The number twelve represents a unit: the year is divided into twelve months, the day into twelve hours, the Zodiac into twelve signs, the sou into twelve deniers. All the small measurements make use of the number twelve, because it can be divided by two, three, four and six; whilst ten can only be divided by two and five, which makes in practice an essential difference in the case of calculating and measuring. This new scale would need only two new characters, one to represent ten and one to represent eleven, by means of of which one would have a system of arithmetic which is far easier in its way than our ordinary arithmetic. (Georges Louis Leclerc, "Essai d'Arithmetique Morale", 1760.)

... the duodecimal system of arithmetic.. is superior even to the decimal system for simplicity of expression; and the only additional burden to the memory is two characters for representing ten and eleven, for the multiplication table in our ordinary arithmetic is generally carried as far as twelve times twelve, although its natural limit is only 9 times 9, which is clear proof that the mind is capable of working with the duodenary system, without any inconvenience or embarassment... (Peter Barlow, "An elementary investigation at the theory of numbers", 1811.)

Of all the numbers capable of use as a system base, 12 presents the greatest number of practical advantages. We have, through the familiarity which custom has produced, become so accustomed to the use of ten in that capacity that the assertion just made seems unwarrantable. But a moment's reflection will show that the ten fingers of the human species have entailed upon us a number decidedly inferior to twelve. In the simple business affairs of life we deal most extensively with the three familar fractions one-half, one-third and one-quarter and the auxiliary fractions two-thirds and three-quarters.

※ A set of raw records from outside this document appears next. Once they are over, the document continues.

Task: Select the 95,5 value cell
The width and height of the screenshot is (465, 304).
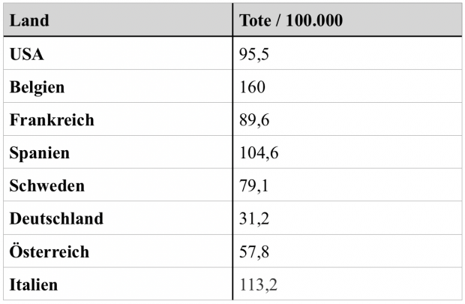Action: pyautogui.click(x=254, y=53)
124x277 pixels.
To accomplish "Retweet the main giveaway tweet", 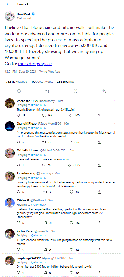I will click(x=47, y=91).
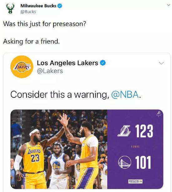Open the Milwaukee Bucks profile name

(38, 6)
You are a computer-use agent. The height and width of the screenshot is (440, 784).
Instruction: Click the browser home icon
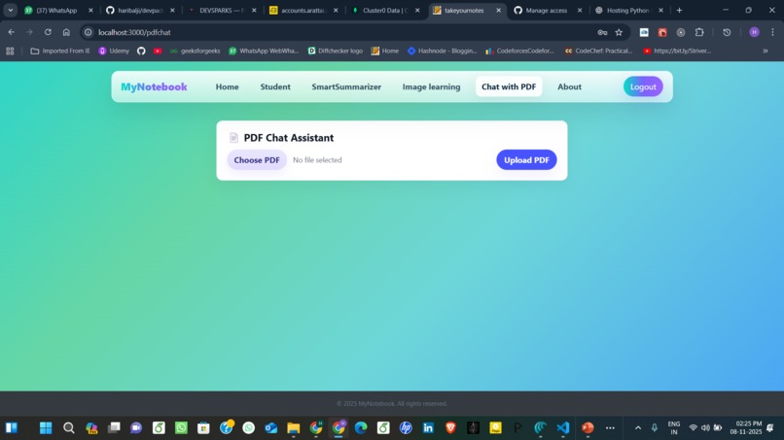tap(66, 32)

Such being the case it needs no argument to prove that the most convenient base is that which will admit of division without a reminder by the numbers 2, 3 and 4. Ten can be divided by but one of these numbers without a remainder; hence the confusion of fractions is at once introduced. Twelve, on the other hand, is an exact multiple of each of the three numbers. It offers, then, to the mass of mankind an enormous advantage over ten or any other number as a base for computation. With the growth of business in its many forms, the civilised world has long since come to recognise this fact, and in many ways to make practical use of it.

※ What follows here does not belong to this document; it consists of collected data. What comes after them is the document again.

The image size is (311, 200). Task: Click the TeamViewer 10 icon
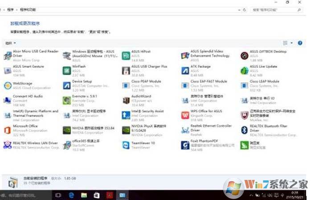pyautogui.click(x=126, y=145)
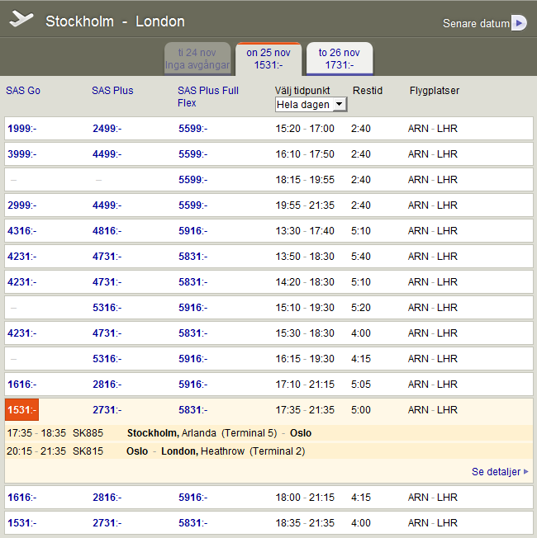The image size is (537, 538).
Task: Select 5599:- Full Flex for 18:15 flight
Action: click(x=192, y=180)
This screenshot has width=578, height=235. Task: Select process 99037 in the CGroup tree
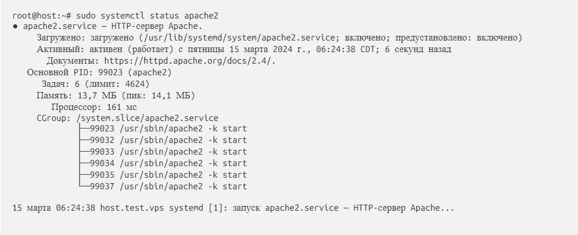point(102,186)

The word 'dozen' and its equivalent in other languages, has been coined as a noun to express the number twelve, and in a very great number of the commercial transactions of the world the dozen and its square, the gross, are the common units of measure.

So palpable are the advantages of 12 from this point of view that some writers have gone so far as to advocate the entire abolition of the decimal system and the substitution of a duodecimal one in its place. (Levi, L. Conant, "Primitive Number Systems", 1892)

In planning a rational future for human communication, we must always ask whether there is not a grain of truth in the conservatism which has obstructed progress. For the purpose of calculation ten is a bad number, however holy its devotional associations and however venerable its biological antecedents. It has only three exact divisors: 1, 2, 5. The number twelve has 1, 2, 3, 4, 6 as its divisors and the number 60 has 1,2,3,4,5,6,10,12,15,20,30.

A large number of factors is a great advantage in rapid calculation. So it would be an improvement on our present standards to make a Hegelian compromise of the English and French systems by adding two numbers to the Hindu number script, and making a positional notation based on the twelve-fingered abacus with weights and measures adjusted accordingly. (L.Hogben, "Mathematics for the Million", 1945)

Duodecimal arithmetic, once adopted, would bring the calculations of the scientist to the utmost simplicity. (Lobkowitz, "Mathesis biceps", 1644)

School Arithmetic, Bozman, 1938
There remains a practical disadvantage; although numbers are simply dealt with in decimal fractions, quantities are not. Consider the division of a piece of butter, a quantitiy of milk, a length of material, a space of ground; these can be divided more easily and accurately into halves, quarters, eighths, even into thirds, sixths and twelfths, than into tenths.